Sunday, May 08, 2005

The Twelfth and Final New Sermon of the Neo-Catholic Church

That Morthos Stare writes:

The trouble with any future political paradigm is that the future is neither left nor right.

I’ve spent the last eleven sermons bemoaning particular aspects of the ‘Now,’ sometimes with serious intent but more often with nothing more than silliness on the mind. This being the last of the ‘New’ Sermons I feel it is time to lay all my cards on the table, leave the room (possibly the country) and let you mull my hand over before returning to ash my cigar.

The polities/ideologies that we call Left and Right are terms that apply to an age that, whilst not over, is dying. We are looking at the last ditch effort of a paradigm that should be shot dead with extreme prejudice. Leave such fractured beliefs to the wildebeest; they, like it, are simply unable to cope with what the future will look like... [1]

So if Left and Right (and Centre) are dying paradigms what does the future hold. Quite simply, in the future there will be robots.

Oh, you want more? Well...

In the future there will be more than one form of human consciousness, and it will be available in dairies. Future patriotism will be something we apply to brand names, trademarks and celebrity peer groups. Time will be measured in relative lengths and property will extend not just to insubstantials but also to non-existents. People will vote on everything but most people will let computers do that work for them. Cats will be our walking computers and dogs will be your roving medi-systems. Cars will refuse to take you home when you are drunk and working days will be flexible without the threat of overtime. Actors will put themselves in stasis between gigs and musicians will be AI-enhanced with tracks that adapt to the mood you are in. Taxes will be both high and abolished and earning money will be seen as an odd past-time that indicates a high level of sociopathy. Murder will be committed by bi-local entities and religion will be the drug-meme your parents resent.

But, most importantly, in the future there will be robots.

This is Pope Xander Teilhard de Chardin I, MHM, signing off.

...

1 - For those of you keeping score on your Bingo cards you will be ware that we have entered the ‘Extreme Hubris(TM)’ round; whatever I say about the future is untrue for one of the following three reasons (and we recommend that once I have hit all three you yell out ‘Dreidel’ and reenact ‘No Pants Friday.’)

One - The future has not occurred and thus, consistent with Aristotle, there is no truth to statements about it.
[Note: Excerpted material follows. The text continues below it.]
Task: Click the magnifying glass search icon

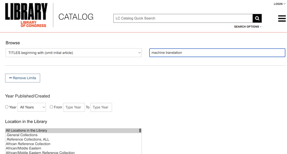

Thus anything I say is fiction, even if the fiction ends up being eerily close to what shall obtain.

Two - The ‘future’ might not obtain in that the ‘future’ might well look something akin to the ‘past’ (‘future’ here applying to whatever description I give; given enough pressure or factionalised war-mongering we might revisit feudalism or that exciting hunter-gatherer lark we had going about one million years ago rather than the exciting 1950s utopia the Jetson’s so enjoyed).

Three - The future is so open at this stage that any statement about it will be the equivalent of a fifties science fiction writer describing the world of 2006; no one really got close to the reality of our current day. Thus whilst the likelihood of viral analytic philosophy is high today a change in teaching methodology tomorrow morning might mean that that particular future will never even begin to form. This is a variant on reason one, but it has a free will theodicy thrown in for good measure... The Neo-Catholic Church might not promote the belief of Free Will (in fact, we oppose its very mention in dispatches and quarterly pornographic glossies) but we do like to make use of it from time to time, partially because it keeps the punters happy but mostly because we get paid by the word and ‘Free Will Theodicy’ is not just three additional pence, it is another pound of exposition.